Storage and Incremental Updates
CREATE TABLE competitor_products (
id SERIAL PRIMARY KEY,
source VARCHAR(100) NOT NULL, -- 'competitor_a', 'competitor_b'
external_id VARCHAR(255) NOT NULL,
title TEXT NOT NULL,
price DECIMAL(10,2),
price_sale DECIMAL(10,2),
in_stock BOOLEAN DEFAULT TRUE,
category VARCHAR(500),
url TEXT NOT NULL,
image_url TEXT,
attributes JSONB DEFAULT '{}',
first_seen TIMESTAMPTZ DEFAULT NOW(),
last_seen TIMESTAMPTZ DEFAULT NOW(),
UNIQUE(source, external_id)
);
CREATE TABLE competitor_price_history (
id BIGSERIAL PRIMARY KEY,
product_id INT REFERENCES competitor_products(id),
price DECIMAL(10,2),
price_sale DECIMAL(10,2),
in_stock BOOLEAN,
scraped_at TIMESTAMPTZ DEFAULT NOW()
);
CREATE INDEX ON competitor_price_history(product_id, scraped_at DESC);
On re-traversal—INSERT ... ON CONFLICT (source, external_id) DO UPDATE SET last_seen = NOW(), price = EXCLUDED.price, .... History entry only when price or stock changed (compare with previous entry via LAG() or store price in main table).

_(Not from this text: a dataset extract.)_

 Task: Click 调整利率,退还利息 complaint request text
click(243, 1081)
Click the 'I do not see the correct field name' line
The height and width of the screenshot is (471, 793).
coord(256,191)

Schedule and Notifications
Celery Beat or Node.js cron. Recommended frequency for competitor catalog—every 4–12 hours depending on price dynamics in niche. For marketplaces with rapidly changing prices—hourly for top products.
Alert when competitor price drops below yours—SQL query or PostgreSQL trigger with webhook notification to Slack/Telegram. Example query:
SELECT cp.title, cp.price AS competitor_price, mp.price AS my_price
FROM competitor_products cp
JOIN my_products mp ON mp.sku = cp.external_id
WHERE cp.source = 'competitor_a'
AND cp.price < mp.price
AND cp.in_stock = TRUE
ORDER BY (mp.price - cp.price) DESC;
Handling Site Structure Changes
Competitor sites change—parser breaks. Breakage signs: zero results on traversal, sharp drop in found products, empty fields in 80%+ records. Monitoring: alert if last run collected less than 50% of average products.
Timeline
Static catalog parser (1 site, up to 50k products)—3–5 days. With XHR interception and Playwright—5–8 days. Price history, alerts, dashboard—another 3–5 days. Support: on competitor site structure change—parser update usually takes 2–4 hours.